▶ Görev 1
Yeni Sailor Moon serisi hakkındaki yazıdan, "2011'den beri söylenti" sözcüklerini içeren yerle açılıp "bölümü yayınlanmış anime." ile kapanan bölümü hiçbir şeyini değiştirmeden yazdırır mısın?
▶ Görev 2
Yeni Sailor Moon serisi hakkındaki yazıyı iki cümleyle özetler misin?
▶ Görev 3
Yeni Sailor Moon serisi hakkındaki yazıda soru işaretiyle biten cümlelerin hepsi hangileri?

▶ Belge
******************************
• 5 temmuzda yayınlanmaya başlayacak yeni sailor moon serisi.

    trailer

    websitesi

    facebook sayfası

    2011'den beri söylenti olarak duyduğumuz şey sonunda gerçek oluyor ve resmen 15 gün gibi bir süre kaldı. düşündükçe elim ayağım titriyor.

    edit: yazmayacaktım ama madem yarın 2. bölüm geliyor. ilk bölüm hakkında bir yorumum bulunsun.

    çizimler niye o kadar kötü? niye yani? neden bunu bize yapıyorsunuz? özenmeyecektiniz niye başladınız o zaman bu işe? elbette izlemeyi bırakamam ama neden yapıyorsunuz bunu?
  • ilk bölümü yayınlanmış anime.

    http://ch.nicovideo.jp/sailormoon-turkish

    seyrettikten sonra gelen edit: gayet beğendiğim bir bölüm olmuştur. şahsen bana eski nostaljik duyguları yaşatmayı başardı. bu arada mangasını bilmiyorum ancak ilk bölümün eski animedeki ilk bölümden hiçbir farkı yok. olaylar yine aynı şekilde gelişiyor. usagi yine çok sulu gözlü ve sakar. ancak animeyi çok daha modernize etmişler. araya artwork çizimler koymuşlar çok şık olmuş. belki eskisine alışkın olanlar yeni versiyonu biraz yadırgayabilir. bu arada tek gözüme batan şey mamaru'nun gündüz vakti smokinle dolaşması. yani adam etkileyici gözüksün diye de bu kadar saçmalanmaz. şahsen serinin meraklıları kesinlikle kaçırmasın vakit ayırdıklarına pişman olmayacaklar.

    edit 2: malum ortamlarda da yerini almıştır.
  • 2 yıldır çıktı çıkacak deyip nihayetinde toei nin 20. yıl şerefine sürdüğü anime.

    remake olmasına üzüldüm. elbette 94 teki çizim kalitesine göre çok ileri ama bizi hiçbir zaman heyecanlandırmayacak.

    200 bölüm çektikten sonra sürdürmemek mantıklı ama neden olmasın? galaksi savaşçısının evren dengesini korusun diye içine hapsettiği ve sonra galaxia'ya döndürdüğü kaos, başka şekilde tehdit edebilirdi.

    gel gelelim yeni sailor moon ve diğer savaşçı tasarımlarına.
******************************
▶ Liste

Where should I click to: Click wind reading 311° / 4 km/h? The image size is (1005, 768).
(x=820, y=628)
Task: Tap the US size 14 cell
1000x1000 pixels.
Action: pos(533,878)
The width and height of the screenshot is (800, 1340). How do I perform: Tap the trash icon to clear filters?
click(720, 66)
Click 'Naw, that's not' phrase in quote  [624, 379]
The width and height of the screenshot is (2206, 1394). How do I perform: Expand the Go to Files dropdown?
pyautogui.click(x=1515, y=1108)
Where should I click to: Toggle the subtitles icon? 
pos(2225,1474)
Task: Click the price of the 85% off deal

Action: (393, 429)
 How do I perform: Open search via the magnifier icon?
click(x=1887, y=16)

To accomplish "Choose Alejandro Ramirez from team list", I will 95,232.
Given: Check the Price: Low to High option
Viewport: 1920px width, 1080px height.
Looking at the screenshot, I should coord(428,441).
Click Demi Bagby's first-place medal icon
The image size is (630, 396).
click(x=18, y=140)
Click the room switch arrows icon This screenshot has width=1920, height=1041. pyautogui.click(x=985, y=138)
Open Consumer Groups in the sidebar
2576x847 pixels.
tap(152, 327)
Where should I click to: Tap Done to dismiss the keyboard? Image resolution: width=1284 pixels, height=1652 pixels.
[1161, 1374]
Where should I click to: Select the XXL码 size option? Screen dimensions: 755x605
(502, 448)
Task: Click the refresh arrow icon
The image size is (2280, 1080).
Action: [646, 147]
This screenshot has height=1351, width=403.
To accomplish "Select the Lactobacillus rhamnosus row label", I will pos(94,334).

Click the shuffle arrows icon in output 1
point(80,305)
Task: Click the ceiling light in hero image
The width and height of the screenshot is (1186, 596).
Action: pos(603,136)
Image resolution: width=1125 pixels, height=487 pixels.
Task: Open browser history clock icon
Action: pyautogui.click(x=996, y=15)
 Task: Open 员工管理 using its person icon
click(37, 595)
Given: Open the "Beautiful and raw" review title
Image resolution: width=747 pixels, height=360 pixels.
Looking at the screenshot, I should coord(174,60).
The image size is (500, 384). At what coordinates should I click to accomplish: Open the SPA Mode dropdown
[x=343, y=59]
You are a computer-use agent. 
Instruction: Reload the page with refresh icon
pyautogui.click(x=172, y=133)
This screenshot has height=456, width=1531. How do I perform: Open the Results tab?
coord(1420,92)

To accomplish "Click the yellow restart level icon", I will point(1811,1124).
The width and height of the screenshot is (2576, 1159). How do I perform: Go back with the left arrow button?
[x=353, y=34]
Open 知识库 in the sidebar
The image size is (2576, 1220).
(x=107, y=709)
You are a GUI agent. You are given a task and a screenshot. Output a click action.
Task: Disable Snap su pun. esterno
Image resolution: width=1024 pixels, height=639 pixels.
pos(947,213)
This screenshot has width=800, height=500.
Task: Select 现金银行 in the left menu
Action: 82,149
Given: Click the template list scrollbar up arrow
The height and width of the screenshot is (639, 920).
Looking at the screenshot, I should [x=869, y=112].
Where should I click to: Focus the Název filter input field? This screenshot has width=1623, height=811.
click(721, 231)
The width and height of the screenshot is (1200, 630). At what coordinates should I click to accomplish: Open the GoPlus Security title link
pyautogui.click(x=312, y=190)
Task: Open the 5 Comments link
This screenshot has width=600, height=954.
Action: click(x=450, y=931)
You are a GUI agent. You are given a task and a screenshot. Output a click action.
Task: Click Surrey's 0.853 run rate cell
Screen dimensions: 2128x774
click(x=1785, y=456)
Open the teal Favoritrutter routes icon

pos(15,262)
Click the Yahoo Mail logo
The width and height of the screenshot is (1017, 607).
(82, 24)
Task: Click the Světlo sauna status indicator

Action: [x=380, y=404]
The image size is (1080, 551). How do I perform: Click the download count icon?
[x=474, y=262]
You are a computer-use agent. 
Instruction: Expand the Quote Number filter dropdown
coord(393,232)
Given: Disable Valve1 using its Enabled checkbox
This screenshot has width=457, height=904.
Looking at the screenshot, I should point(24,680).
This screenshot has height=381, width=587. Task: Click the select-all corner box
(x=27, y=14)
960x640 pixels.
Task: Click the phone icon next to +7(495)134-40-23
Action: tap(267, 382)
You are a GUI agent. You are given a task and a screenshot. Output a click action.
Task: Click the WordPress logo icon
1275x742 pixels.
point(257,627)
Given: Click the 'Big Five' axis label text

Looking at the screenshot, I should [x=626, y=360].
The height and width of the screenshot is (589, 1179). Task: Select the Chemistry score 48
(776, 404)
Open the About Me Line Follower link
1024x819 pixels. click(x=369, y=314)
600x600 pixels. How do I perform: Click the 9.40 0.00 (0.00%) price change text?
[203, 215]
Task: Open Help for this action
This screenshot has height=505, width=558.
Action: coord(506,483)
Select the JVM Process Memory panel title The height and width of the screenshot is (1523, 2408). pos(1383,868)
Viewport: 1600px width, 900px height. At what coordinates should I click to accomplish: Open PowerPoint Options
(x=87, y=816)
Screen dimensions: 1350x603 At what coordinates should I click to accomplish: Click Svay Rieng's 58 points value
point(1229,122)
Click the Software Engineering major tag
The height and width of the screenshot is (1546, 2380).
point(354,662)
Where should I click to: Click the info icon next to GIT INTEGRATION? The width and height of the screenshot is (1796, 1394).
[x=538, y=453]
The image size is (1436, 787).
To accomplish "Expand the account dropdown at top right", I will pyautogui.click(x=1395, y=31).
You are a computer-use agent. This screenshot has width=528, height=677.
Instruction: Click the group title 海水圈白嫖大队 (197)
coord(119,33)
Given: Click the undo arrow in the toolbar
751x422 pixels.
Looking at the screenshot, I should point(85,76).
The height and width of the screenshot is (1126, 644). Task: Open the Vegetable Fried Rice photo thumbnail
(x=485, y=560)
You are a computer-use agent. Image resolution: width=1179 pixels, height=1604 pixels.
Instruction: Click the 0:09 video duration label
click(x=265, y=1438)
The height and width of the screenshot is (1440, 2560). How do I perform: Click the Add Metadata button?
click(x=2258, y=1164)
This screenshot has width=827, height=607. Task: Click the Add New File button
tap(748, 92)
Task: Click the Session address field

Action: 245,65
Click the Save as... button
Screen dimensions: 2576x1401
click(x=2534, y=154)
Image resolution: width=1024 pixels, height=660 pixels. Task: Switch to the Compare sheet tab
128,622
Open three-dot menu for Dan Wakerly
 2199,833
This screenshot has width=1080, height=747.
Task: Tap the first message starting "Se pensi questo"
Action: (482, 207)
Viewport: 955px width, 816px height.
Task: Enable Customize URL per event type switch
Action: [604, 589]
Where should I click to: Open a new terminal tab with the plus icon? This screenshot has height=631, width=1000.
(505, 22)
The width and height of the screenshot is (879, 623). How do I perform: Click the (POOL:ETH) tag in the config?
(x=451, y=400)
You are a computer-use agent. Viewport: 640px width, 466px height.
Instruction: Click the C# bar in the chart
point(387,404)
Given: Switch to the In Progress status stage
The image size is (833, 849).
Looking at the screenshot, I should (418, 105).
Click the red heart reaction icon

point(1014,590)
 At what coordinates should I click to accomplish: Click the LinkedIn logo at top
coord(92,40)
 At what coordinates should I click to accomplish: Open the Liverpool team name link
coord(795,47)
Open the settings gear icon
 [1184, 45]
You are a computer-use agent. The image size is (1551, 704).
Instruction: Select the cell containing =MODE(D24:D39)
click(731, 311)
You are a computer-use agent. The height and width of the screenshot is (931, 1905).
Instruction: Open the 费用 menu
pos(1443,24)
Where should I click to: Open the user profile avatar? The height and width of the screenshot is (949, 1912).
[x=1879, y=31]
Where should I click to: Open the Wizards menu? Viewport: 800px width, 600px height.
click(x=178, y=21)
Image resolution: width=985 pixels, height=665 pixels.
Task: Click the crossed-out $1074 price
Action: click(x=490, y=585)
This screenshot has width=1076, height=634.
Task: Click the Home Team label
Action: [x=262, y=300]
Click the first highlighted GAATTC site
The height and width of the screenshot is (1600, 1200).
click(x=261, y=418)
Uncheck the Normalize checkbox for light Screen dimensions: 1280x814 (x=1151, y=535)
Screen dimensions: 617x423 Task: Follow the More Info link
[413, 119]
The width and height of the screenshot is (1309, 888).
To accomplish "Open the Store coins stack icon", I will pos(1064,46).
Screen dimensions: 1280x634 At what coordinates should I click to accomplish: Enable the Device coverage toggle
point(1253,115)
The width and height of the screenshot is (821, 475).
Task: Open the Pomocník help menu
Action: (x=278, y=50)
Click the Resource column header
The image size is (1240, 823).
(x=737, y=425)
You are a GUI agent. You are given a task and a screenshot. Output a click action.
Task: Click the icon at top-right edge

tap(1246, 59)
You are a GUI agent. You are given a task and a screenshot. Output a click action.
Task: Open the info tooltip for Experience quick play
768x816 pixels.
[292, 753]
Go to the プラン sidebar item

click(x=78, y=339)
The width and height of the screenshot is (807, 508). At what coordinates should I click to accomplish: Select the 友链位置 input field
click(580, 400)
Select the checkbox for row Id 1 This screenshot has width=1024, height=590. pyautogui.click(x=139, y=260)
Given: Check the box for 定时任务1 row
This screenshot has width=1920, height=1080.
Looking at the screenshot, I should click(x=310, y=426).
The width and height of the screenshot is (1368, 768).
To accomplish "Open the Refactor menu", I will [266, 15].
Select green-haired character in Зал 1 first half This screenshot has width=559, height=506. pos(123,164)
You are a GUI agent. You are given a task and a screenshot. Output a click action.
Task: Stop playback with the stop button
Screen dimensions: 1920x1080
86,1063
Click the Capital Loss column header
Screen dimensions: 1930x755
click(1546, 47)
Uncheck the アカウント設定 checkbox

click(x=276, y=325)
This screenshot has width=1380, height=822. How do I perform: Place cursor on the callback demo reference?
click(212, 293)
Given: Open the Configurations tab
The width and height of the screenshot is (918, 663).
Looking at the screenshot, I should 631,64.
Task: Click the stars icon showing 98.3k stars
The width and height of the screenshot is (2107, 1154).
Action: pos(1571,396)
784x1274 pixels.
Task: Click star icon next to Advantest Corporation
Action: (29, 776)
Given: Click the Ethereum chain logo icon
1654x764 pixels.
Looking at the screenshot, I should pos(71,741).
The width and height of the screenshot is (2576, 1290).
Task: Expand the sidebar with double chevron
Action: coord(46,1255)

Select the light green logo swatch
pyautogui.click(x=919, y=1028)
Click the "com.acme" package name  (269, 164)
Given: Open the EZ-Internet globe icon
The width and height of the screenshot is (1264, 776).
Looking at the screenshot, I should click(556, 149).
******************************
▶ Tam yanıt 1
2011'den beri söylenti olarak duyduğumuz şey sonunda gerçek oluyor ve resmen 15 gün gibi bir süre kaldı. düşündükçe elim ayağım titriyor.

    edit: yazmayacaktım ama madem yarın 2. bölüm geliyor. ilk bölüm hakkında bir yorumum bulunsun.

    çizimler niye o kadar kötü? niye yani? neden bunu bize yapıyorsunuz? özenmeyecektiniz niye başladınız o zaman bu işe? elbette izlemeyi bırakamam ama neden yapıyorsunuz bunu?
  • ilk bölümü yayınlanmış anime.

▶ Tam yanıt 2
Yazı, 2011'den beri söylentisi dolaşan ve Toei'nin 20. yıl şerefine sürdüğü yeni Sailor Moon serisinin 5 temmuzda yayınlanmaya başlayacağını bildiriyor. Ardından gelen yorumlarda ilk bölümün çizimleri kötü bulunuyor, bölüm nostaljik duygular yaşattığı ve modernize edildiği için beğeniliyor, serinin bir remake olmasına da üzülündüğü belirtiliyor.

▶ Tam yanıt 3
- çizimler niye o kadar kötü?
- niye yani?
- neden bunu bize yapıyorsunuz?
- özenmeyecektiniz niye başladınız o zaman bu işe?
- elbette izlemeyi bırakamam ama neden yapıyorsunuz bunu?
- 200 bölüm çektikten sonra sürdürmemek mantıklı ama neden olmasın?